OMII-UK Home

Advanced Data Management Capabilities Using MapReduce

Google Summer of Code 2009 ideas

Primary Mentor: Shantenu Jha sjha@cct.lsu.edu
Secondary Mentor: Andre Merzky andremerzky@gmail.com.
OMII Project: OMII-SAGA.

Background

Last year GSoC funded a project: Implementing MapReduce in SAGA. This project led to two peer-reviewed papers, on at Cloud 2009 (held in Conjunction with CCGrid) and the other at WGCV (Workshop on Grids Clouds and Virtualization) held in conjunction at GPC. Copies of these papers can be found at:

Project Goals

We would like to enhance SAGA based MapReduce to make it more effective for real world scientific problems of large data-sets and more complex data-dependencies.

Project Description

MapReduce implemented using SAGA has shown to be able to handle large data-sets over many distributed machines with different architectures. However, the Reduce stage of this implementation must wait for the Map stage to finish before it can begin. Google as well as Hadoop have a combiner function, which - for commutative and associative reduce functions - executes on each machine that performs a Map task. Typically the combiner function is the same as the reduce function but it runs in the map stage. This partial combining of data before reduce speeds up many classes of MapReduce operations.

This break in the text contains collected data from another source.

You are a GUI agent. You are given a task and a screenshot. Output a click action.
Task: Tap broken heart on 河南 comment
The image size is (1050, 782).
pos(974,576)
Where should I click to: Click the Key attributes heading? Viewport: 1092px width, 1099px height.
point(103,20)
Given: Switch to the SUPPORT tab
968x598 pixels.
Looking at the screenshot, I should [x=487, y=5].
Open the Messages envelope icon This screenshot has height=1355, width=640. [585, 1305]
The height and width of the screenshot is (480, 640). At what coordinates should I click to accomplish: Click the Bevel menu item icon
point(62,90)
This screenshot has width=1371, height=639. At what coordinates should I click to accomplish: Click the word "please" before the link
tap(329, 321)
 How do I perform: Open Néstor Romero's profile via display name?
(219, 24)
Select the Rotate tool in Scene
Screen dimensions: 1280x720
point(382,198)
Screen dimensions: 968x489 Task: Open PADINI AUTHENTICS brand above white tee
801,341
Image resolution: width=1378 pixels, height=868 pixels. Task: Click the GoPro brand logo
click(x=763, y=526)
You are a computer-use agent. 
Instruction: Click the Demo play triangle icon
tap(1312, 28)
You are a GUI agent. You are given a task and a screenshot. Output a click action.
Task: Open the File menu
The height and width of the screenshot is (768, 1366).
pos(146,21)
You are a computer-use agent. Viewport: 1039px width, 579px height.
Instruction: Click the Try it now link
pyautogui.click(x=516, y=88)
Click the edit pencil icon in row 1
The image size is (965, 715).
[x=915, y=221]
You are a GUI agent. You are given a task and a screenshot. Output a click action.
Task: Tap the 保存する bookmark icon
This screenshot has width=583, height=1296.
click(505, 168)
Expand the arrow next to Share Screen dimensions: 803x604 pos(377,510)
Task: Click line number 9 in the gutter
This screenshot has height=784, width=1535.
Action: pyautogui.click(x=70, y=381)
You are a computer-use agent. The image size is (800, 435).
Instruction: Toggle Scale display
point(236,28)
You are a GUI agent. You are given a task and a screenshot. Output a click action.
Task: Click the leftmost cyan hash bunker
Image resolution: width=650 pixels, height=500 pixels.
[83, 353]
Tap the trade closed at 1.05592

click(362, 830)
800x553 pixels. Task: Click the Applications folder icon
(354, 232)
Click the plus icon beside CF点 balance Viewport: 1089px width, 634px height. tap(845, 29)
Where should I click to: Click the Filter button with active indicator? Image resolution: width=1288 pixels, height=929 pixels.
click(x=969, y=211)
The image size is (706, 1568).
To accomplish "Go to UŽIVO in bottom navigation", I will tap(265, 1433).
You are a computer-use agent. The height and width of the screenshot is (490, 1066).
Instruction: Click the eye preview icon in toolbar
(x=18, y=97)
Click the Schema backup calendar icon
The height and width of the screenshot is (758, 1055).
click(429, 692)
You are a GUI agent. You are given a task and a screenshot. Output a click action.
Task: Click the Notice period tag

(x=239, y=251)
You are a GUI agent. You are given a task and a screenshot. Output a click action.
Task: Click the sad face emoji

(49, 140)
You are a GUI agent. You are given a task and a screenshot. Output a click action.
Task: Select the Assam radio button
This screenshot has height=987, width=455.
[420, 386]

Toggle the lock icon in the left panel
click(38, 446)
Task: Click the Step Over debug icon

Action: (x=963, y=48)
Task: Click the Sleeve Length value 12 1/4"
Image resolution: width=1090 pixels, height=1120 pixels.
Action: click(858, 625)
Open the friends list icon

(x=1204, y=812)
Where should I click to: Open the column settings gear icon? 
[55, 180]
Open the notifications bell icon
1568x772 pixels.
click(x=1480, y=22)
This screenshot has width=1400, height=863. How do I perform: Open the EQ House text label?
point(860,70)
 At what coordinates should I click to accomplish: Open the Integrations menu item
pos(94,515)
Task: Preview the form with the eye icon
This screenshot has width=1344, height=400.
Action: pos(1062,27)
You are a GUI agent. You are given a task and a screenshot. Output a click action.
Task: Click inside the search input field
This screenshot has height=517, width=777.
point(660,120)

Also, MapReduce implemented with SAGA does not take into consideration data locality. If some data is located on a machine that must map, it isn't taken into consideration. We would like to use ping times and data locality to implement a more aware framework. Finally, we would like to extend MapReduce with more debugging abilities and a more verbose output.

Project Requirements

  • A beginners understanding of SAGA and MapReduce.
  • A LOT of enthusiasm and ability to imbibe caffeine as well as a burning desire to invest a summer soaking up radiation from a computer screen.

Add new attachment

Only authorized users are allowed to upload new attachments.
« This page (revision-1) was last changed on 13-Mar-2009 13:26 by MarioAntonioletti [RSS]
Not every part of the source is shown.